Saved data entries:
---
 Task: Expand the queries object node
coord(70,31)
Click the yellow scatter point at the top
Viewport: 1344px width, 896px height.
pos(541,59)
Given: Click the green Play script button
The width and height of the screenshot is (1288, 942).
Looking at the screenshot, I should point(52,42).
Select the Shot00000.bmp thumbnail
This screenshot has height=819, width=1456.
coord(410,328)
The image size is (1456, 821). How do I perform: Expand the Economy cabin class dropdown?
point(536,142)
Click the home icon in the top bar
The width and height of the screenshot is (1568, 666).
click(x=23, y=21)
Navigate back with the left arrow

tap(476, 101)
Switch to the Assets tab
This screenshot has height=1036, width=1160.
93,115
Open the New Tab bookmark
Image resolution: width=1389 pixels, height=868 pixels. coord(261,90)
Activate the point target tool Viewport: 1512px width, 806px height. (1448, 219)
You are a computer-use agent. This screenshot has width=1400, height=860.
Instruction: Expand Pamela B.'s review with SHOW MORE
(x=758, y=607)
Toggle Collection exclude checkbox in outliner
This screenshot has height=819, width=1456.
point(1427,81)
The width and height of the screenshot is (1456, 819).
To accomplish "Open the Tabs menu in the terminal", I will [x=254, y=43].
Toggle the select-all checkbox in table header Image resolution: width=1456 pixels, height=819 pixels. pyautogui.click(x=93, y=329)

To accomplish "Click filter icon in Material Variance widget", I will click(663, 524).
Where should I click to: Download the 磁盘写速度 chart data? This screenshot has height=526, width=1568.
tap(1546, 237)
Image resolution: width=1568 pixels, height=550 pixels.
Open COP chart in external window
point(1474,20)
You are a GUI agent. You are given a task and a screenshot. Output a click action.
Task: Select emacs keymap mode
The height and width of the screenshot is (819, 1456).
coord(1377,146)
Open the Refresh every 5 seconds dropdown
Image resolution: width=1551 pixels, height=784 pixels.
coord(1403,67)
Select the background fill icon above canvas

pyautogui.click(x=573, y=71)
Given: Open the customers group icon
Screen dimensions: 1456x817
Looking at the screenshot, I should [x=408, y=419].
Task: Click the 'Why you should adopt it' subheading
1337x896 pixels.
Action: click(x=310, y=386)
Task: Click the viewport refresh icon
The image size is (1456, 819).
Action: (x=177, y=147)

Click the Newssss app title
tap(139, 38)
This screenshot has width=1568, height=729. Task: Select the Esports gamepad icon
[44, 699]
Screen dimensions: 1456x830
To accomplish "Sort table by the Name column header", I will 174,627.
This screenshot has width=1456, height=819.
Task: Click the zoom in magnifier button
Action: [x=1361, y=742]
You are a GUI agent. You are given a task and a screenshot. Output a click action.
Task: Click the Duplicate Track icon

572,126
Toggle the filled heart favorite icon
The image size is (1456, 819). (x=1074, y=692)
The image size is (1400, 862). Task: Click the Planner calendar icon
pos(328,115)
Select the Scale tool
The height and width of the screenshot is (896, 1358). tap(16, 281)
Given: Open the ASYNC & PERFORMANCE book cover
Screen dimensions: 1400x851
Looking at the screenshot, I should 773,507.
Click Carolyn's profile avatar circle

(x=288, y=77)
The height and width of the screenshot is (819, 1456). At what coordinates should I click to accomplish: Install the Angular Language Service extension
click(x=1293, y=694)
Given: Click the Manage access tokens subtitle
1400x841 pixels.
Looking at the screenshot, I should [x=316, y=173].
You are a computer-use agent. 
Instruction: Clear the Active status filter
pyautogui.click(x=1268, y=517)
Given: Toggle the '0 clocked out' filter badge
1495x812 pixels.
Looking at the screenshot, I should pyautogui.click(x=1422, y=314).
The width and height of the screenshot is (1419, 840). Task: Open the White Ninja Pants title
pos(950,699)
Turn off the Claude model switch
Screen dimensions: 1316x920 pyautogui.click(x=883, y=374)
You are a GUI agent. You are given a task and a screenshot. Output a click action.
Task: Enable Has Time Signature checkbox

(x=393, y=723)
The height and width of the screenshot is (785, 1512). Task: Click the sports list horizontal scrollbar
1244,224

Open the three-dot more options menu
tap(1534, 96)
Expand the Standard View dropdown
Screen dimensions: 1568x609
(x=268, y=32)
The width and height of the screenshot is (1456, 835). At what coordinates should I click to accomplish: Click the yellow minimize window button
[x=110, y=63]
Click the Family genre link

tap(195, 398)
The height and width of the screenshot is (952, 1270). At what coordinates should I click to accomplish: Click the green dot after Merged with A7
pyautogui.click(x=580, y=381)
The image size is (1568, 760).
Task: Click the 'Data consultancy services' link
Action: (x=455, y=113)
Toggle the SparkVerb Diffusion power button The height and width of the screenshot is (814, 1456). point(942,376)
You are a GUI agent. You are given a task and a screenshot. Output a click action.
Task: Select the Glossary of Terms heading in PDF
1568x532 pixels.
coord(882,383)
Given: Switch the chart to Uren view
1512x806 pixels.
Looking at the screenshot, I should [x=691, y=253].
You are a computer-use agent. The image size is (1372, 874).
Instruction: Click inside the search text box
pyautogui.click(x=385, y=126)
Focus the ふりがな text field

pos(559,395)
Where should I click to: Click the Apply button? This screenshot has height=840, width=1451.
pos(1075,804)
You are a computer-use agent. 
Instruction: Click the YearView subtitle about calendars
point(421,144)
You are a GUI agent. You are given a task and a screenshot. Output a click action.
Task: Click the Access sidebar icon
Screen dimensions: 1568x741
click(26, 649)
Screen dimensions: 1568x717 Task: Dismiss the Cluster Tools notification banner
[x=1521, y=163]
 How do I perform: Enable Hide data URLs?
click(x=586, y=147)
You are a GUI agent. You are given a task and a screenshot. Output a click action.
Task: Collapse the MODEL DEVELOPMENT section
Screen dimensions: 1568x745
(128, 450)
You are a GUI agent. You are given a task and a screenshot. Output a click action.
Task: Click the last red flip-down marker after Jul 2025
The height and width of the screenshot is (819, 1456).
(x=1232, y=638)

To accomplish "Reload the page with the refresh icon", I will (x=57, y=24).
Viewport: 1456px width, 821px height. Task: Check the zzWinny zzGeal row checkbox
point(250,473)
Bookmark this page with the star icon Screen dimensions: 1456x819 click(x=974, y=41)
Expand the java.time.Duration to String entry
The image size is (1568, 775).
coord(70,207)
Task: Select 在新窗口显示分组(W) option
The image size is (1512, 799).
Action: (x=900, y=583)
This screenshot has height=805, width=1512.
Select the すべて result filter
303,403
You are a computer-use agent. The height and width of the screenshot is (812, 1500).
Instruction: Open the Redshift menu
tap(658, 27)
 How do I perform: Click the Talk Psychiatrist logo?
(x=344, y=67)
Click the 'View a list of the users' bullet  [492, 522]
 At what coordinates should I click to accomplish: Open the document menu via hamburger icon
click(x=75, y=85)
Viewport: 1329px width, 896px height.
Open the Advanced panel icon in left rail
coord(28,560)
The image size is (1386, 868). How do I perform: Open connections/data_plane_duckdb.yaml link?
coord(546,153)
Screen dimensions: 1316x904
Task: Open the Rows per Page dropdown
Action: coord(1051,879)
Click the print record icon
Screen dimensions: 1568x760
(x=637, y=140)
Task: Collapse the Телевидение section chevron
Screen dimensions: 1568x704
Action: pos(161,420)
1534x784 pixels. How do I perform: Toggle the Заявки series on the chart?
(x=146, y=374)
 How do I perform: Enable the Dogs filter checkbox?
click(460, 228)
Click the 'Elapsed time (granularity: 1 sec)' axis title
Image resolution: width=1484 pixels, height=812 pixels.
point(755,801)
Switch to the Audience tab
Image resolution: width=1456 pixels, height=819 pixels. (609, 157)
---
▶ _TASK ITEM_: Line by line, output the data precisely as shown above.

▶ _RESULT FOR THIS TASK_:
 Task: Expand the queries object node
coord(70,31)
Click the yellow scatter point at the top
Viewport: 1344px width, 896px height.
pos(541,59)
Given: Click the green Play script button
The width and height of the screenshot is (1288, 942).
Looking at the screenshot, I should point(52,42).
Select the Shot00000.bmp thumbnail
This screenshot has height=819, width=1456.
coord(410,328)
The image size is (1456, 821). How do I perform: Expand the Economy cabin class dropdown?
point(536,142)
Click the home icon in the top bar
The width and height of the screenshot is (1568, 666).
click(x=23, y=21)
Navigate back with the left arrow

tap(476, 101)
Switch to the Assets tab
This screenshot has height=1036, width=1160.
93,115
Open the New Tab bookmark
Image resolution: width=1389 pixels, height=868 pixels. coord(261,90)
Activate the point target tool Viewport: 1512px width, 806px height. (1448, 219)
You are a computer-use agent. This screenshot has width=1400, height=860.
Instruction: Expand Pamela B.'s review with SHOW MORE
(x=758, y=607)
Toggle Collection exclude checkbox in outliner
This screenshot has height=819, width=1456.
point(1427,81)
The width and height of the screenshot is (1456, 819).
To accomplish "Open the Tabs menu in the terminal", I will [x=254, y=43].
Toggle the select-all checkbox in table header Image resolution: width=1456 pixels, height=819 pixels. pyautogui.click(x=93, y=329)

To accomplish "Click filter icon in Material Variance widget", I will click(663, 524).
Where should I click to: Download the 磁盘写速度 chart data? This screenshot has height=526, width=1568.
tap(1546, 237)
Image resolution: width=1568 pixels, height=550 pixels.
Open COP chart in external window
point(1474,20)
You are a GUI agent. You are given a task and a screenshot. Output a click action.
Task: Select emacs keymap mode
The height and width of the screenshot is (819, 1456).
coord(1377,146)
Open the Refresh every 5 seconds dropdown
Image resolution: width=1551 pixels, height=784 pixels.
coord(1403,67)
Select the background fill icon above canvas

pyautogui.click(x=573, y=71)
Given: Open the customers group icon
Screen dimensions: 1456x817
Looking at the screenshot, I should [x=408, y=419].
Task: Click the 'Why you should adopt it' subheading
1337x896 pixels.
Action: click(x=310, y=386)
Task: Click the viewport refresh icon
The image size is (1456, 819).
Action: (x=177, y=147)

Click the Newssss app title
tap(139, 38)
This screenshot has width=1568, height=729. Task: Select the Esports gamepad icon
[44, 699]
Screen dimensions: 1456x830
To accomplish "Sort table by the Name column header", I will 174,627.
This screenshot has width=1456, height=819.
Task: Click the zoom in magnifier button
Action: [x=1361, y=742]
You are a GUI agent. You are given a task and a screenshot. Output a click action.
Task: Click the Duplicate Track icon

572,126
Toggle the filled heart favorite icon
The image size is (1456, 819). (x=1074, y=692)
The image size is (1400, 862). Task: Click the Planner calendar icon
pos(328,115)
Select the Scale tool
The height and width of the screenshot is (896, 1358). tap(16, 281)
Given: Open the ASYNC & PERFORMANCE book cover
Screen dimensions: 1400x851
Looking at the screenshot, I should 773,507.
Click Carolyn's profile avatar circle

(x=288, y=77)
The height and width of the screenshot is (819, 1456). At what coordinates should I click to accomplish: Install the Angular Language Service extension
click(x=1293, y=694)
Given: Click the Manage access tokens subtitle
1400x841 pixels.
Looking at the screenshot, I should [x=316, y=173].
You are a computer-use agent. 
Instruction: Clear the Active status filter
pyautogui.click(x=1268, y=517)
Given: Toggle the '0 clocked out' filter badge
1495x812 pixels.
Looking at the screenshot, I should pyautogui.click(x=1422, y=314).
The width and height of the screenshot is (1419, 840). Task: Open the White Ninja Pants title
pos(950,699)
Turn off the Claude model switch
Screen dimensions: 1316x920 pyautogui.click(x=883, y=374)
You are a GUI agent. You are given a task and a screenshot. Output a click action.
Task: Enable Has Time Signature checkbox

(x=393, y=723)
The height and width of the screenshot is (785, 1512). Task: Click the sports list horizontal scrollbar
1244,224

Open the three-dot more options menu
tap(1534, 96)
Expand the Standard View dropdown
Screen dimensions: 1568x609
(x=268, y=32)
The width and height of the screenshot is (1456, 835). At what coordinates should I click to accomplish: Click the yellow minimize window button
[x=110, y=63]
Click the Family genre link

tap(195, 398)
The height and width of the screenshot is (952, 1270). At what coordinates should I click to accomplish: Click the green dot after Merged with A7
pyautogui.click(x=580, y=381)
The image size is (1568, 760).
Task: Click the 'Data consultancy services' link
Action: (x=455, y=113)
Toggle the SparkVerb Diffusion power button The height and width of the screenshot is (814, 1456). point(942,376)
You are a GUI agent. You are given a task and a screenshot. Output a click action.
Task: Select the Glossary of Terms heading in PDF
1568x532 pixels.
coord(882,383)
Given: Switch the chart to Uren view
1512x806 pixels.
Looking at the screenshot, I should [x=691, y=253].
You are a computer-use agent. The image size is (1372, 874).
Instruction: Click inside the search text box
pyautogui.click(x=385, y=126)
Focus the ふりがな text field

pos(559,395)
Where should I click to: Click the Apply button? This screenshot has height=840, width=1451.
pos(1075,804)
You are a computer-use agent. 
Instruction: Click the YearView subtitle about calendars
point(421,144)
You are a GUI agent. You are given a task and a screenshot. Output a click action.
Task: Click the Access sidebar icon
Screen dimensions: 1568x741
click(26, 649)
Screen dimensions: 1568x717 Task: Dismiss the Cluster Tools notification banner
[x=1521, y=163]
 How do I perform: Enable Hide data URLs?
click(x=586, y=147)
You are a GUI agent. You are given a task and a screenshot. Output a click action.
Task: Collapse the MODEL DEVELOPMENT section
Screen dimensions: 1568x745
(128, 450)
You are a GUI agent. You are given a task and a screenshot. Output a click action.
Task: Click the last red flip-down marker after Jul 2025
The height and width of the screenshot is (819, 1456).
(x=1232, y=638)

To accomplish "Reload the page with the refresh icon", I will (x=57, y=24).
Viewport: 1456px width, 821px height. Task: Check the zzWinny zzGeal row checkbox
point(250,473)
Bookmark this page with the star icon Screen dimensions: 1456x819 click(x=974, y=41)
Expand the java.time.Duration to String entry
The image size is (1568, 775).
coord(70,207)
Task: Select 在新窗口显示分组(W) option
The image size is (1512, 799).
Action: (x=900, y=583)
This screenshot has height=805, width=1512.
Select the すべて result filter
303,403
You are a computer-use agent. The height and width of the screenshot is (812, 1500).
Instruction: Open the Redshift menu
tap(658, 27)
 How do I perform: Click the Talk Psychiatrist logo?
(x=344, y=67)
Click the 'View a list of the users' bullet  [492, 522]
 At what coordinates should I click to accomplish: Open the document menu via hamburger icon
click(x=75, y=85)
Viewport: 1329px width, 896px height.
Open the Advanced panel icon in left rail
coord(28,560)
The image size is (1386, 868). How do I perform: Open connections/data_plane_duckdb.yaml link?
coord(546,153)
Screen dimensions: 1316x904
Task: Open the Rows per Page dropdown
Action: coord(1051,879)
Click the print record icon
Screen dimensions: 1568x760
(x=637, y=140)
Task: Collapse the Телевидение section chevron
Screen dimensions: 1568x704
Action: pos(161,420)
1534x784 pixels. How do I perform: Toggle the Заявки series on the chart?
(x=146, y=374)
 How do I perform: Enable the Dogs filter checkbox?
click(460, 228)
Click the 'Elapsed time (granularity: 1 sec)' axis title
Image resolution: width=1484 pixels, height=812 pixels.
point(755,801)
Switch to the Audience tab
Image resolution: width=1456 pixels, height=819 pixels. (609, 157)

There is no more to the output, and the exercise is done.